2018年1月22日月曜日

秩父宮にトランペットが鳴り響いた日

以前にも書きましたが、自分は9年前、山梨のサントリー戦を客として見に行った時にリコー応援団の方から声をかけられて、「面白そうだからやっちゃう!」と答えたことで今のコールリーダーという立場の人間になりました。

その経緯を人に話すと、必ず聞かれるのが「なんでいきなり任されて、すぐに応援リードができたんですか?」ということです。

たしかに冷静に考えれば「すげえ無茶ぶりだな! リコー応援団!!」と今となっては思ってしまいますよ、自分も(笑)

ではその質問に答えましょう。それは
「この人の応援が刷り込まれていたから!」

ということで、その人について語るべく、もうその存在を忘れかけられているブログを久々に更新してみむとしてするなり、なのであります。

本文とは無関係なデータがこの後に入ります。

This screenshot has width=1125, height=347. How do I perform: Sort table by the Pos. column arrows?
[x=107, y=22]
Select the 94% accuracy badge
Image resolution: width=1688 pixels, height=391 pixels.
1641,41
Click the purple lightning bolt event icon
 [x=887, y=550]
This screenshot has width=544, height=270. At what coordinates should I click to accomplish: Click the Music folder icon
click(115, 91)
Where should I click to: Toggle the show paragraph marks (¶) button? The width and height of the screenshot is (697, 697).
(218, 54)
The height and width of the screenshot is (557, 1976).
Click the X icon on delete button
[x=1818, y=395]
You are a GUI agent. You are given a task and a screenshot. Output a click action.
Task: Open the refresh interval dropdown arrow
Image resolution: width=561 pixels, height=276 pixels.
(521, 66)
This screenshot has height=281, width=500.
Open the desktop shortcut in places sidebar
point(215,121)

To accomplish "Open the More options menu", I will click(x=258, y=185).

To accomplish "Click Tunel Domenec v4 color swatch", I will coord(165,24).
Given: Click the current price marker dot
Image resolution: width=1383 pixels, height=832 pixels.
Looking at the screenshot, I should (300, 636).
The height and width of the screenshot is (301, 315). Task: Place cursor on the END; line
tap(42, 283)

あれは2000年をちょっと過ぎたころでしょうか。夏休みに地元・千葉で高校時代のラグビー部同期と昼からサッポロビール工場でしこたま飲んで、二次会は野球見ながらまたビール飲むぜ!とへべれけになって移動したマリンスタジアム。そこでアタスは、チームの千葉移転時以来、約10年ぶりにロッテの試合を見て、ライトスタンドの盛り上がりっぷりに圧倒されたのです。やべえ! ロッテの応援、おもしれえじゃん!!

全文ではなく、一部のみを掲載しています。